Интервью: Мария Сидельникова
Фото: Алиса Косарева
64-летний Анжелен Прельжокаж — ведущий французский хореограф, с него началось знакомство Москвы 90-х с современным танцем. Сын албанских иммигрантов, Прельжокаж начинал как варвар — переиначивал священную классику, а сегодня сам признан классиком.
Его постановки — это движение между сюжетными балетами и абстрактными, с заимствованием элементов из одного в другой: нарратив не так однозначен, как кажется, а в самой откровенной импровизации без труда считывается связанная история. В его лучших спектаклях есть все приметы исконной французскости, которая так сложно дается иностранцам: изысканность, легкость, многослойность, остроумие и зашкаливающая чувственность, но не на разрыв шпагата, а как бы между делом — один жест, один взгляд, откровеннее которых и быть не может. Перед московской премьерой своего последнего балета «Лебединое озеро» в Большом театре Анжелен Прельжокаж ответил на вопросы Марии Сидельниковой.
Идея сделать свою версию «Лебединого озера» пришла к вам в Петербурге в 2018 году. Тогда на фестивале «Дягилев PS», посвященном 200-летию Мариуса Петипа, вы ставили миниатюру «Привидение». В ней речь шла о том, как Петипа работал над «Лебединым». Как складывалась работа потом?

----------

-- Набор заданий --
1. Перепишите дословно отрывок интервью с Прельжокажем от «Интервью: Мария Сидельникова» до «сам признан классиком.».
2. Ответьте по интервью с Прельжокажем:
(а) Сколько лет Анжелену Прельжокажу?
(б) В каком театре проходит московская премьера его «Лебединого озера»?
(в) Как называлась миниатюра, которую он ставил на фестивале «Дягилев PS»?

-- Раздел данных --
----------

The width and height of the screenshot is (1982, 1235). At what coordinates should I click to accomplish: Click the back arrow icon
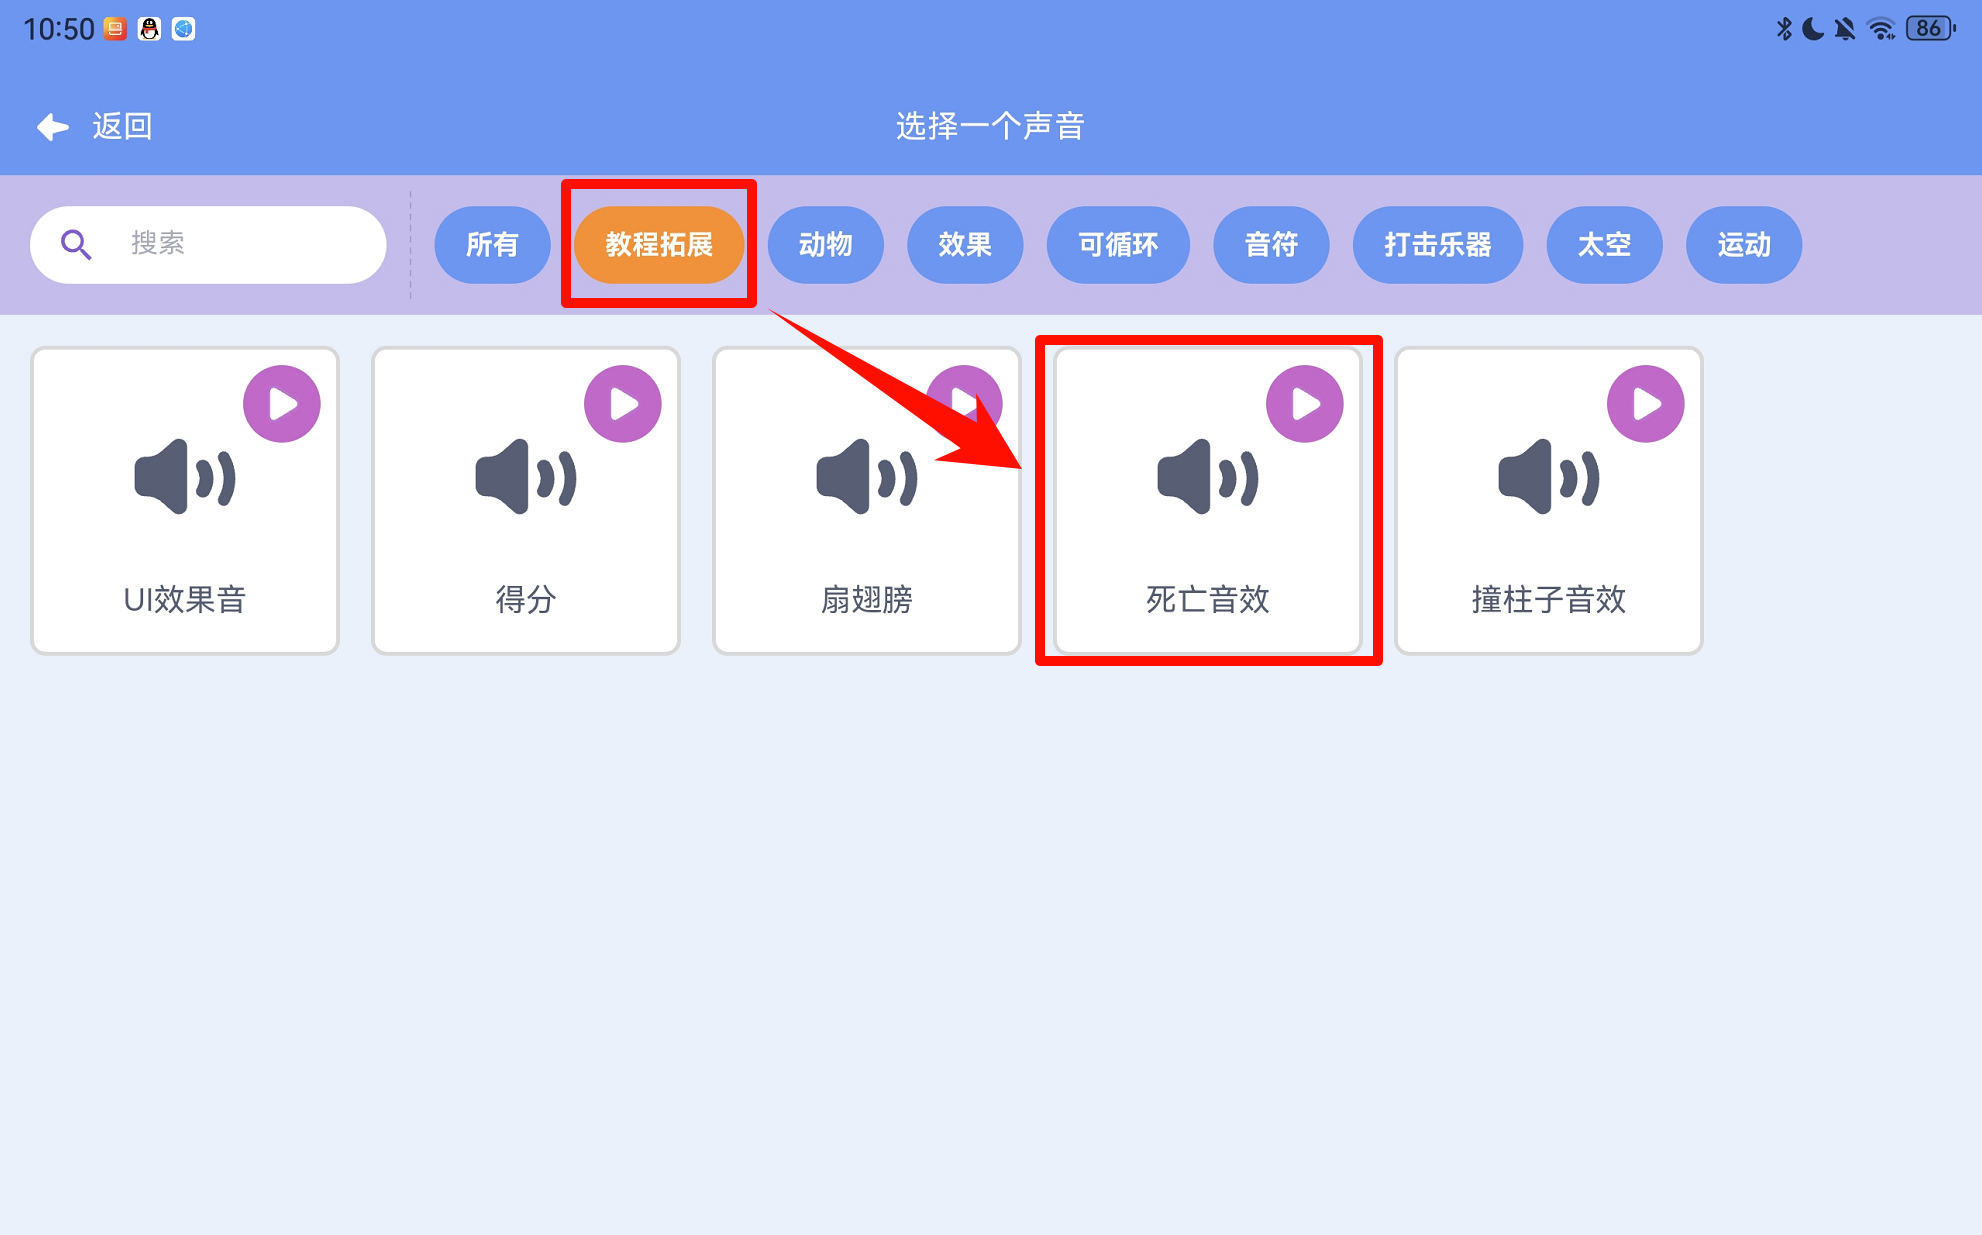point(53,127)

----------

-- Ответы --
1.
Интервью: Мария Сидельникова
Фото: Алиса Косарева
64-летний Анжелен Прельжокаж — ведущий французский хореограф, с него началось знакомство Москвы 90-х с современным танцем. Сын албанских иммигрантов, Прельжокаж начинал как варвар — переиначивал священную классику, а сегодня сам признан классиком.

2.
(а) 64 года.
(б) В Большом театре.
(в) «Привидение».